How do you guys limit rand() results to a range?

D

DFS

http://eternallyconfuzzled.com/arts/jsw_art_rand.aspx

On web, saw lots of recommendations to use modulo
to limit the result set from 0 to N.

r = rand() % N
A=1428954
B=1427121
C=1430690
D=1428133
E=1429276
F=1426874
G=1428952
Total=10000000

the article above gives another way
r = rand() / ((RAND_MAX / N) + 1)
A=1426636
B=1430108
C=1427855
D=1428752
E=1429170
F=1428667
G=1428812
Total=10000000

To my uninformed eye, both ways produce well-distributed random results
within a 10 million size test loop.

(intentionally clunky test) code:

#include <stdio.h>
#include <stdlib.h>
#include <time.h>
#include <unistd.h>

char randomLetter(int runType) {

int i, r;
int countLetters = 7;
int Acounter = 0, Bcounter = 0, Ccounter = 0, Dcounter = 0;
int Ecounter = 0, Fcounter = 0, Gcounter = 0;

srand(time(NULL));

for (i=1; i<=10000000;i++)
{
if (runType == 1) {r = rand() % (countLetters);}
if (runType == 2) {r = rand() / ((RAND_MAX / countLetters) + 1);}
if (r == 0) Acounter++;
if (r == 1) Bcounter++;
if (r == 2) Ccounter++;
if (r == 3) Dcounter++;
if (r == 4) Ecounter++;
if (r == 5) Fcounter++;
if (r == 6) Gcounter++;
}

if (runType == 1) printf("r = rand() %% %d\n", countLetters);
if (runType == 2) printf("r = rand() / ((RAND_MAX / %d) + 1)\n",
countLetters);

printf("A=%d\n",Acounter);
printf("B=%d\n",Bcounter);
printf("C=%d\n",Ccounter);
printf("D=%d\n",Dcounter);
printf("E=%d\n",Ecounter);
printf("F=%d\n",Fcounter);
printf("G=%d\n",Gcounter);
printf("Total=%d\n",Acounter+Bcounter+Ccounter+Dcounter+Ecounter+Fcounter+Gcounter);

return 0;
}

int main(void) {
randomLetter(1);
randomLetter(2);
return 0;
}

K

Kaz Kylheku

http://eternallyconfuzzled.com/arts/jsw_art_rand.aspx

On web, saw lots of recommendations to use modulo
to limit the result set from 0 to N.

This is not viable if you require an even disribution. However, if you
have such specific requirements of a PRNG, then rand itself isn't viable.

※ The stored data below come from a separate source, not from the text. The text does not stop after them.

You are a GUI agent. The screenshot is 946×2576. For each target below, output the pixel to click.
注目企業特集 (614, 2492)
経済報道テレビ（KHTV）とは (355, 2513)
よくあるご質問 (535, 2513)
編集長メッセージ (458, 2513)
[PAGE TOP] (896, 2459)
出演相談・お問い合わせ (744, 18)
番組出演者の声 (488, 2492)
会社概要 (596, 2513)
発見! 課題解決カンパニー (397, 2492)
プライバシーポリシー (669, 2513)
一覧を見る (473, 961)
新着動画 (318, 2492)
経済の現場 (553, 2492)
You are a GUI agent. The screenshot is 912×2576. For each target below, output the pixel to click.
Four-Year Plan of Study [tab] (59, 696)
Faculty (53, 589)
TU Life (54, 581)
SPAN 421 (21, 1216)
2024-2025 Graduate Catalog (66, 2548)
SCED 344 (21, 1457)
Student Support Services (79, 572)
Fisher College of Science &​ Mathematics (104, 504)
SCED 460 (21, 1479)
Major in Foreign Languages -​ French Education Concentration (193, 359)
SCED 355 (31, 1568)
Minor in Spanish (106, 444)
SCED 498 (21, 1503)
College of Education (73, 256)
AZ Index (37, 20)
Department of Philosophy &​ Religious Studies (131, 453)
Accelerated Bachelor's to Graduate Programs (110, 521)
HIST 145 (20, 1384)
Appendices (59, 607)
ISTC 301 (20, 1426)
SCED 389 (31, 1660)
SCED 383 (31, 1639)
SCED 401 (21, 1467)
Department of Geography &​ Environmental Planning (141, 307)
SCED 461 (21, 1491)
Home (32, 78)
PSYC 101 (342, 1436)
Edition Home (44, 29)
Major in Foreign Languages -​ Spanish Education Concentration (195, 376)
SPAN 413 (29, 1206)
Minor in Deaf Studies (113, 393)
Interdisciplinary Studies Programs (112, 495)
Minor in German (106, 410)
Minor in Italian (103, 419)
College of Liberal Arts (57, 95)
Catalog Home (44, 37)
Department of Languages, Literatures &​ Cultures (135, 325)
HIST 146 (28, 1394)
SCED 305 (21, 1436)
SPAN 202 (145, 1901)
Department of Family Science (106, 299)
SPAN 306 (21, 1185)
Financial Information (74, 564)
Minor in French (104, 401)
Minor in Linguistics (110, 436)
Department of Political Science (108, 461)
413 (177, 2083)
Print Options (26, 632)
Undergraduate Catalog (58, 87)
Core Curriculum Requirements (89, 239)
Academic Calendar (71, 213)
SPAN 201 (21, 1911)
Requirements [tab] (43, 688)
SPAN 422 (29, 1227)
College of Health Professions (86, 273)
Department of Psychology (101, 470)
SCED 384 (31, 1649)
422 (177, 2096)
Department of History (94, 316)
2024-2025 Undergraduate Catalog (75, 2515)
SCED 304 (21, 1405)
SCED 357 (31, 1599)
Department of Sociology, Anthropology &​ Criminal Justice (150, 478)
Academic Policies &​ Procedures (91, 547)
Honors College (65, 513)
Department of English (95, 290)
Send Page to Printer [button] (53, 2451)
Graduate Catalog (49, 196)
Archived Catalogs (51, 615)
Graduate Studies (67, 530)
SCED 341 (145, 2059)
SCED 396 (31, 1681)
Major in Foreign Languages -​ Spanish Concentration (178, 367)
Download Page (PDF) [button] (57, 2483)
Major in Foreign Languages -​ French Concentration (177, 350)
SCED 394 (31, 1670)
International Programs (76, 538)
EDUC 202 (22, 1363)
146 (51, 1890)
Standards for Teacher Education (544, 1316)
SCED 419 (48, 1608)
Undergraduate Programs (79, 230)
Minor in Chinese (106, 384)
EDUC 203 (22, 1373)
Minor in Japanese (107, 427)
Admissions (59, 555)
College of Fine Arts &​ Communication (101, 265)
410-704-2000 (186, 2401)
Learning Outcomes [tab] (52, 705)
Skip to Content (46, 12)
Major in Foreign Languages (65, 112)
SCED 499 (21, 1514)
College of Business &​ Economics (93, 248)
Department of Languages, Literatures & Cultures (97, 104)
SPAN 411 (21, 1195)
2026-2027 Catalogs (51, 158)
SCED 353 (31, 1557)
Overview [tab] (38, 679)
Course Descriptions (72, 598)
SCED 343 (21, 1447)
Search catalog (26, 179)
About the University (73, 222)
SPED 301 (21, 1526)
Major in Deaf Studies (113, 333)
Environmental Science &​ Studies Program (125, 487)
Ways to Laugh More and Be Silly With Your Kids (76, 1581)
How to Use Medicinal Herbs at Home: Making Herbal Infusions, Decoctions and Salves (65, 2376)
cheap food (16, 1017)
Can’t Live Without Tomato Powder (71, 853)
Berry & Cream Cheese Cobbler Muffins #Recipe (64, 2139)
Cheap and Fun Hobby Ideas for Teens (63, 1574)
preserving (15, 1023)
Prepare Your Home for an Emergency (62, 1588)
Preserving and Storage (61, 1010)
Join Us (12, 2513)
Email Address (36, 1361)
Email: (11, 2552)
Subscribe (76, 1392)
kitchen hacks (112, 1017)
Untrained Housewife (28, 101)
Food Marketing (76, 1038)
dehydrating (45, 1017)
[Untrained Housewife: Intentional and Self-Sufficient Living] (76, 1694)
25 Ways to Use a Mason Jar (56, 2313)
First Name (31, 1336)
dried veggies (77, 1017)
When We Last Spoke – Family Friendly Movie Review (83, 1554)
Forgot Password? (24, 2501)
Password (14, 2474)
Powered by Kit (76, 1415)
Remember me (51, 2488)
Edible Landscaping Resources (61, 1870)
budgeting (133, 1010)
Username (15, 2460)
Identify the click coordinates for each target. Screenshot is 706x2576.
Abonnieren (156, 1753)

(So basically, in situations where rand is acceptable, modulo
reduction is okay.)
r = rand() % N
A=1428954
B=1427121
C=1430690
D=1428133
E=1429276
F=1426874
G=1428952
Total=10000000

the article above gives another way
r = rand() / ((RAND_MAX / N) + 1)
A=1426636
B=1430108
C=1427855
D=1428752
E=1429170
F=1428667
G=1428812
Total=10000000

To my uninformed eye, both ways produce well-distributed random results
within a 10 million size test loop.

Modulo doesn't do that. Suppose you have a very good source of 8 bit random
numbers in the range [0,256), and you reduce these, say, modulo 200 to the
range in the range [0, 200). The problem is that basically, this operation
chops off the values in the range [200,256) and folds them to the range
[0,56). So these values are twice as likely to occur.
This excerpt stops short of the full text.